問題 -
ジンについての文章を読み、次の質問に答えてください。
1. 近年、日常の食卓で増えている飲み方は何というスタイルか。
2. 地元農家と協力する取り組みで、ボタニカルとして使われるものは何か。
3. 循環型製造が目指しているものは何か。

本文 -
========================================================================

また、ジンの飲用機会が多様化しています。かつてはバーでカクテルとして楽しまれることが多かったジンですが、近年では日常の食卓でも気軽に楽しめる「ジンソーダ」スタイルでの飲用が増加しています。特に、国産の和素材にこだわり、ソーダ割りでも手軽に楽しめるジンの登場がこのトレンドを後押ししました。これにより、ジンは「バーで楽しむお酒」という専門的なイメージから、食事中などどんなシーンでも楽しめる身近なお酒になりつつあります。このカジュアル化は、新たな顧客層の獲得に繋がり、市場全体の拡大に大きく貢献しています。

さらに、持続可能性(SDGs)への貢献も消費者の選択に影響を与えています。地元農家と協力し、廃棄される果物や野菜をボタニカルとして使用する取り組みや、製造過程で発生する副産物を有効活用し、廃棄物ゼロを目指す循環型製造など、環境や地域社会に配慮したクラフトジンが増えています。このような取り組みは、消費者の倫理的消費意識に合致し、製品の魅力を一層高めています。消費者は、単に美味しいだけでなく、社会や環境に良い影響を与える製品を選ぶ傾向が強まっており、クラフトジンのサステナブルな取り組みは、ブランドの信頼性と魅力を高める重要な要素となっています。

========================================================================

一覧 -
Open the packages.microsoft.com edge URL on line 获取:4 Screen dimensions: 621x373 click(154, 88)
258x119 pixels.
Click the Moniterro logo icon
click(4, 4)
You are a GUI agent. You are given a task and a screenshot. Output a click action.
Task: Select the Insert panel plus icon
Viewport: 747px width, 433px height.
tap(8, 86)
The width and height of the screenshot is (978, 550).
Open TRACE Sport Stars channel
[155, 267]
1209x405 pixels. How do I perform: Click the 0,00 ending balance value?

========================================================================

解答 -
1. 「ジンソーダ」スタイル
2. 廃棄される果物や野菜
3. 廃棄物ゼロ